It was observed that the GLUT1-DS group had a higher intake of saturated fat (69.4 g/day, 38 %E), MUFA 40.4 g/day (20 %E) and PUFA 31.3 g/day (17%E) compared to the control group which had 16.7 g/day (11%E), 14.1 g/day (8%E) and 8.2 g/day (5%E), respectively (Table 3). The control group reported a consumption of saturated fat above the recommended amounts (Supplementary Table 1).
The GLUT1-DS group, as part of the KDT, consumed medium chain triglycerides (MCT), equivalent to 45% of the total saturated fat intake, representing 17% of total energy consumed. Considering the form of MCT delivery, 70% was ingested as a commercial oil and 30% from the special ketogenic formula.
The GLUT1-DS group had a higher consumption of MUFA fats (22.4 ± 5.5 %E) (Table 3) compared to the control group (8.8 ± 3.2 %E), with the main food sources being avocado, nuts, olive, and the special ketogenic formula.
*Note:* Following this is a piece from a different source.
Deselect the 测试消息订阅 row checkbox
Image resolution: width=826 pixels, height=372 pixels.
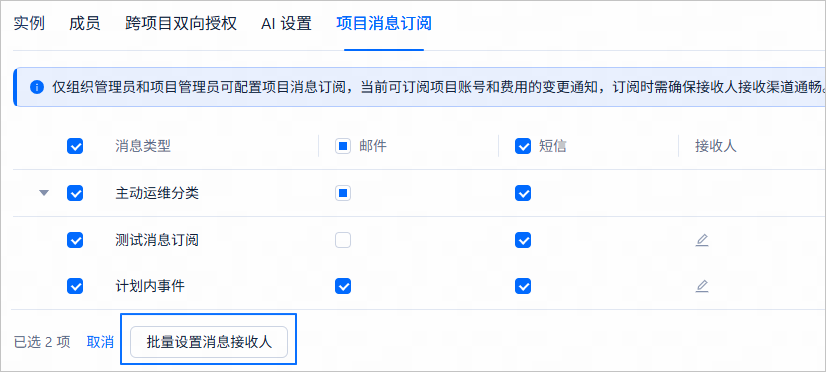(x=75, y=240)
Regarding the consumption of omega 3, including ALA, EPA, and DHA, it was observed that 11 of the 13 subjects with GLUT1-DS managed to meet their requirements. The main food sources were: canola oil, vegetable oil, and fish oil. The control group had a significantly lower intake of these fatty acids, failing to meet the recommendations established for a healthy population.
It is of metabolic importance to maintain an optimal ratio of 5:1 between the family of omega 6 and omega 3 fatty acids for adequate synthesis of these essential fatty acids at the peroxisomal level (12, 15). This ratio could only be determined in the GLUT1-DS group, which had an average intake of 14.4 g/day of omega 6 and 3.2 g/day of omega 3, resulting in a ratio of 4.5:1.
It was observed that the GLUT1-DS group had an average intake of vitamin C of 460.4 ± 240.1 mg/day and 889.1 ± 598.8 IU/day of vitamin D, higher intakes than those detected in the control group (p < 0.001) (Table 2). We note that for the GLUT1-DS group, either vitamin C and Vitamin D, 95% and 100% respectively came from ketogenic formula and pharmacological supplementation. However, four GLUT1-DS subjects did not meet the recommendations for vitamin D and one for vitamin C. In the control group, 4 subjects did not meet the vitamin C recommendation, and none met the vitamin D intake recommendation.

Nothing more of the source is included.